While Plaintiff's negligence claim would be actionable in state court, the federal claims in this case are recommended for summary dismissal. Therefore, the district court should decline to exercise supplemental jurisdiction over any state law causes of action raised in the complaint. See 28 U.S.C. § 1367(c)(3); see also United Mine Workers v. Gibbs, 383 U.S. 715, 726 (1996); Tigrett v. Rector and Visitors of the Univ. of Va., 290 F.3d 620, 626 (4th Cir. 2002) (affirming district court's dismissal of state law claims when no federal claims remained in the case). III. Conclusion and Recommendation
For the foregoing reasons, the undersigned recommends that the court dismiss this case without prejudice and without issuance and service of process.

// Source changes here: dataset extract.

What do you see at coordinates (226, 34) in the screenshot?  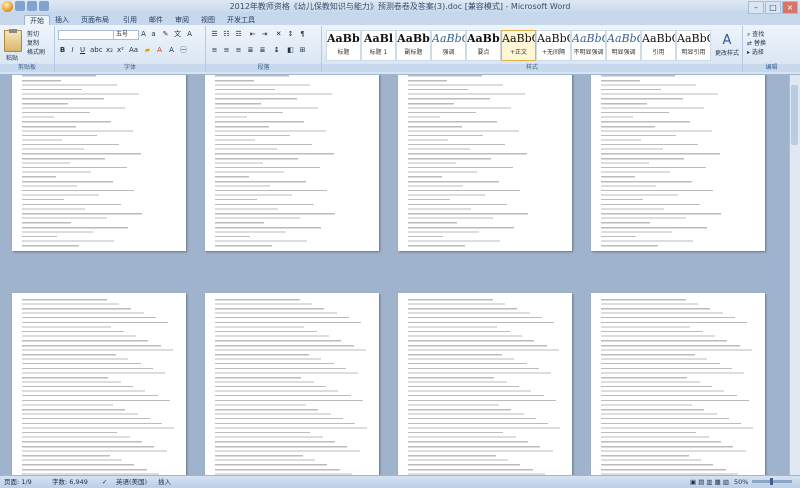 I see `numbering-icon: ☷` at bounding box center [226, 34].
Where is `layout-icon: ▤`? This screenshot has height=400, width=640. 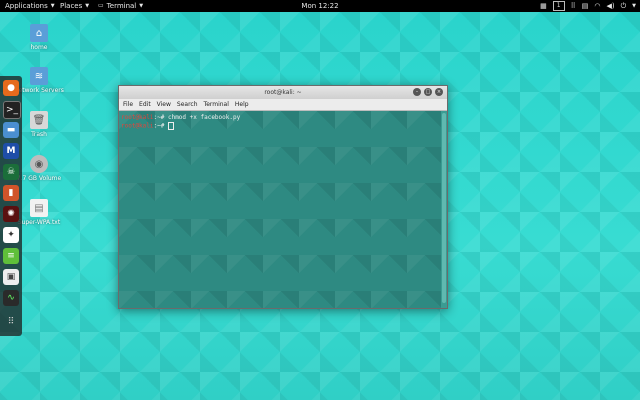
layout-icon: ▤ is located at coordinates (586, 6).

IT IS SO RECOMMENDED. December 29, 2015
Columbia, South Carolina
/s/
Shiva V. Hodges
United States Magistrate Judge
The parties are directed to note the important information in the attached
"Notice of Right to File Objections to Report and Recommendation."

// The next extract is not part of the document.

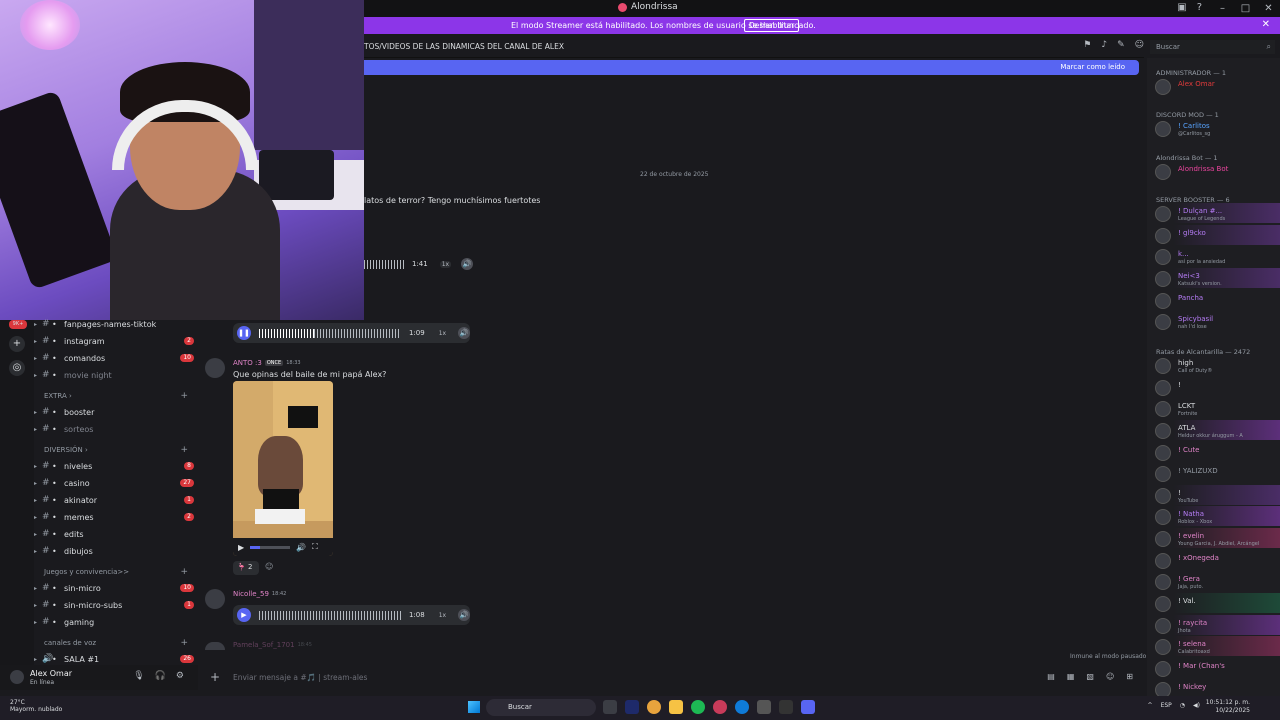 This screenshot has height=720, width=1280. I want to click on gift-icon: ▤, so click(1051, 676).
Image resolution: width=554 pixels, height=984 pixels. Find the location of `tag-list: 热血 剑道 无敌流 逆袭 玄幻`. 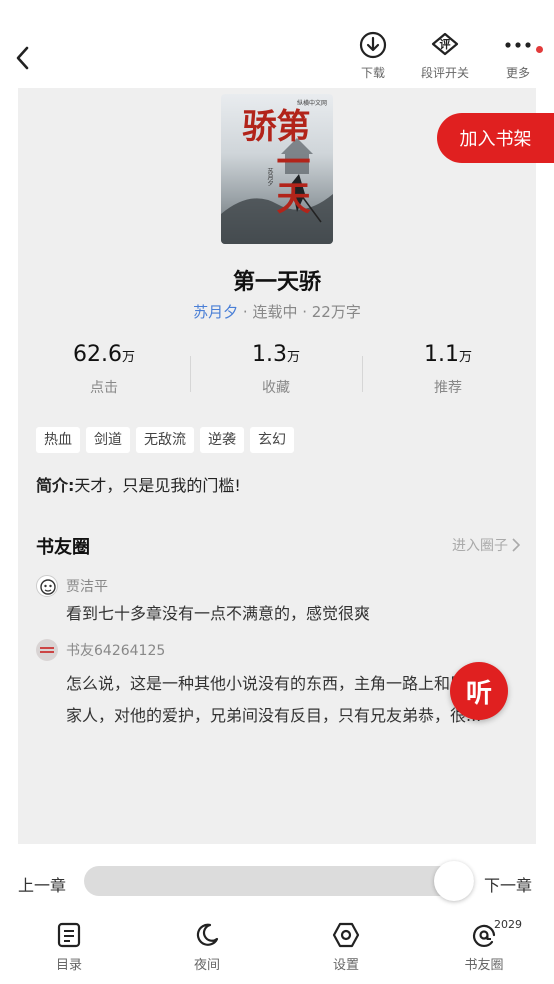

Notice of Right to File Objections to Report and Recommendation
The parties are advised that they may file specific written objections to this Report and Recommendation with the District Judge. Objections must specifically identify the portions of the Report and Recommendation to which objections are made and the basis for such objections. "[I]n the absence of a timely filed objection, a district court need not conduct a de novo review, but instead must 'only satisfy itself that there is no clear error on the face of the record in order to accept the recommendation.'" Diamond v. Colonial Life & Acc. Ins. Co., 416 F.3d 310 (4th Cir. 2005) (quoting Fed. R. Civ. P. 72 advisory committee's note).

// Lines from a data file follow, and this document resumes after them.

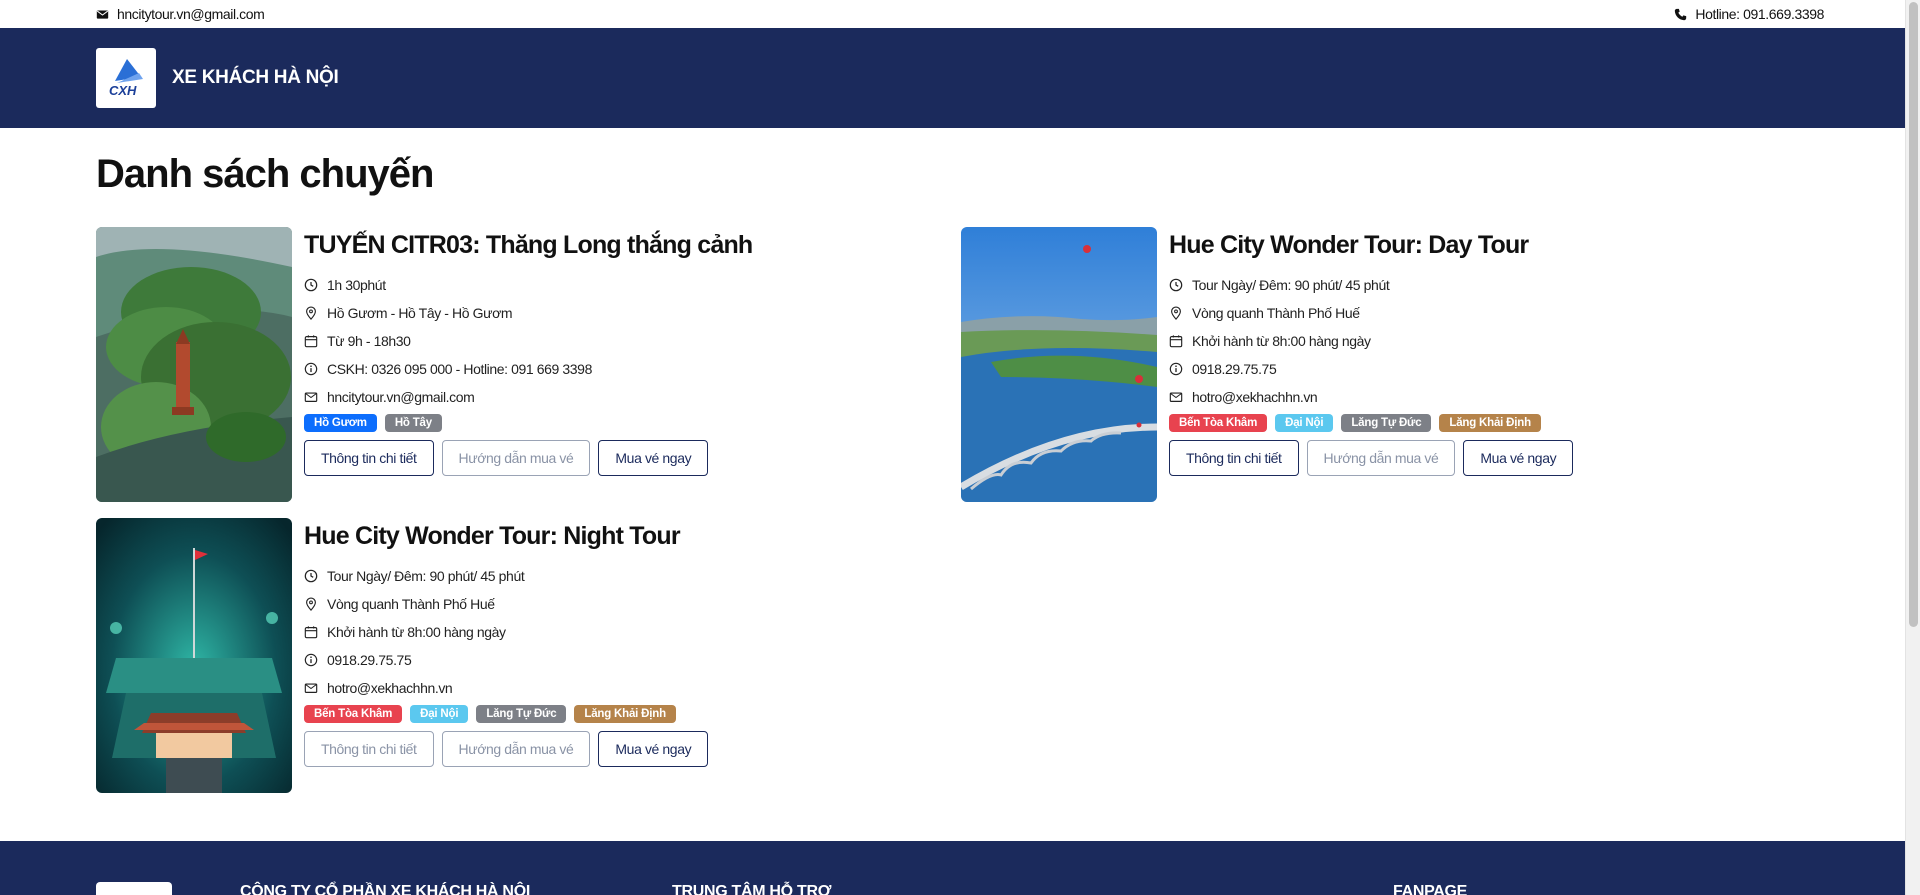 The height and width of the screenshot is (895, 1920). Describe the element at coordinates (1371, 246) in the screenshot. I see `tour-title: Hue City Wonder Tour: Day Tour` at that location.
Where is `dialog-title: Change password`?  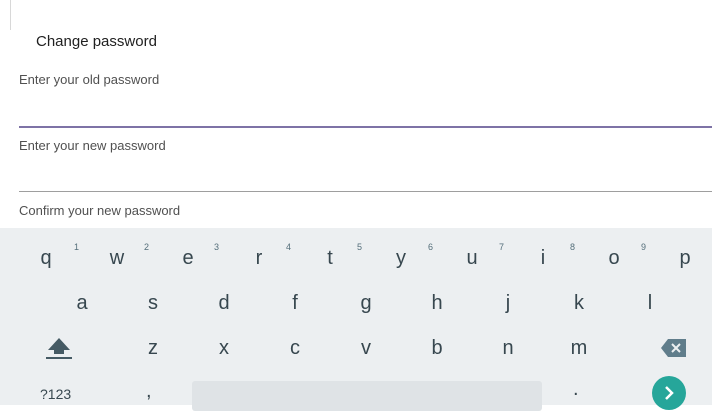 dialog-title: Change password is located at coordinates (96, 42).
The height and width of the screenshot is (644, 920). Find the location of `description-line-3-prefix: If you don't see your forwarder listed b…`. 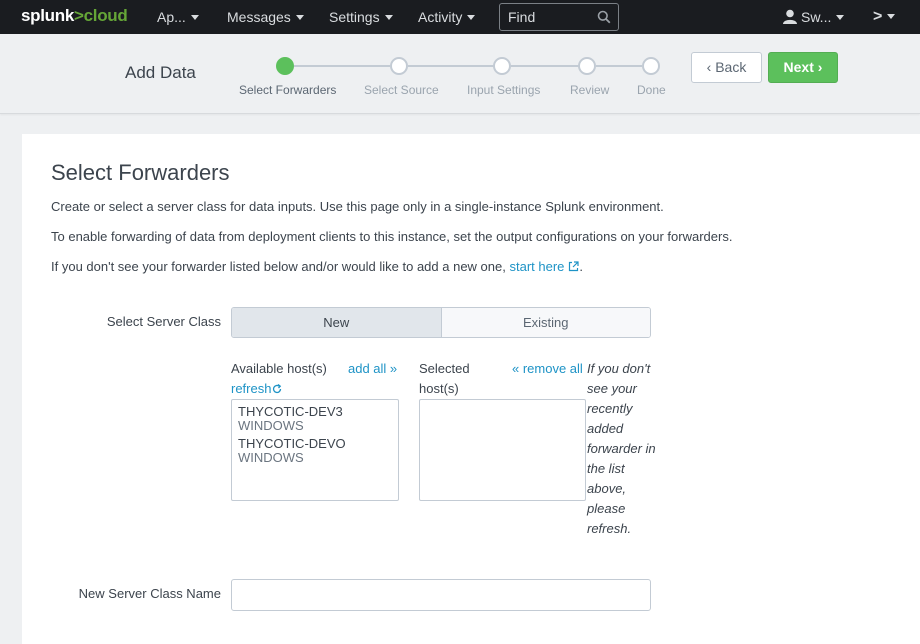

description-line-3-prefix: If you don't see your forwarder listed b… is located at coordinates (280, 266).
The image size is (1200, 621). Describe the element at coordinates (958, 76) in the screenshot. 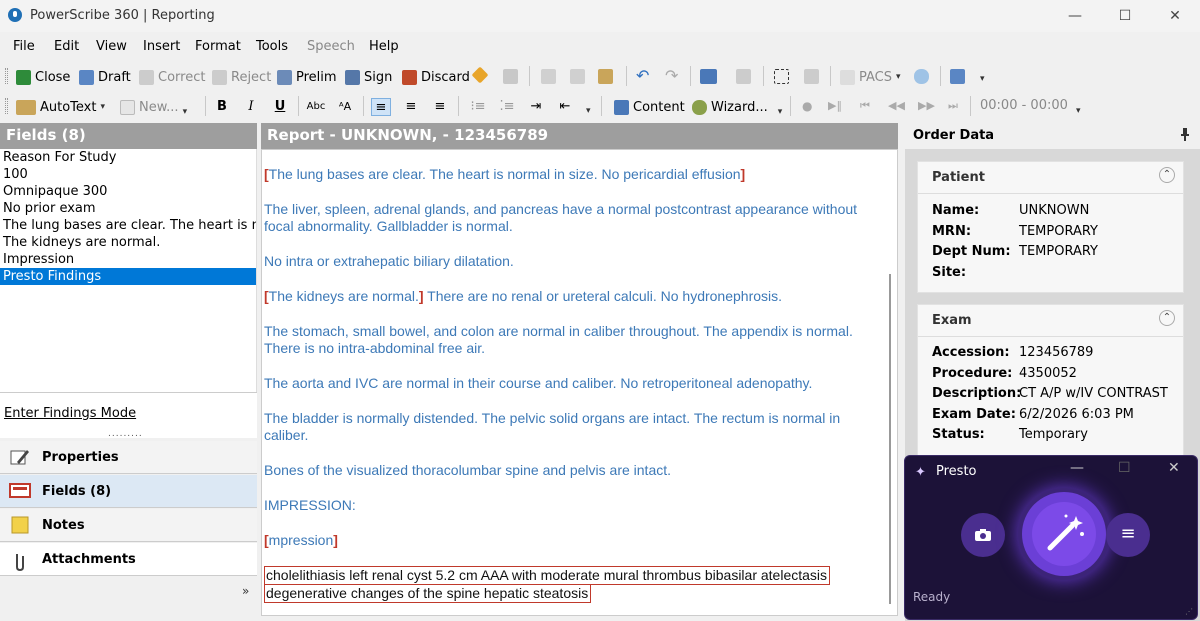

I see `layout-icon` at that location.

Specific written objections must be filed within fourteen (14) days of the date of service of this Report and Recommendation. 28 U.S.C. § 636(b)(1); Fed. R. Civ. P. 72(b); see Fed. R. Civ. P. 6(a), (d). Filing by mail pursuant to Federal Rule of Civil Procedure 5 may be accomplished by mailing objections to:
Robin L. Blume, Clerk
United States District Court
901 Richland Street
Columbia, South Carolina 29201
Failure to timely file specific written objections to this Report and Recommendation will result in waiver of the right to appeal from a judgment of the District Court based upon such Recommendation. 28 U.S.C. § 636(b)(1); Thomas v. Arn, 474 U.S. 140 (1985); Wright v. Collins, 766 F.2d 841 (4th Cir. 1985); United States v. Schronce, 727 F.2d 91 (4th Cir. 1984).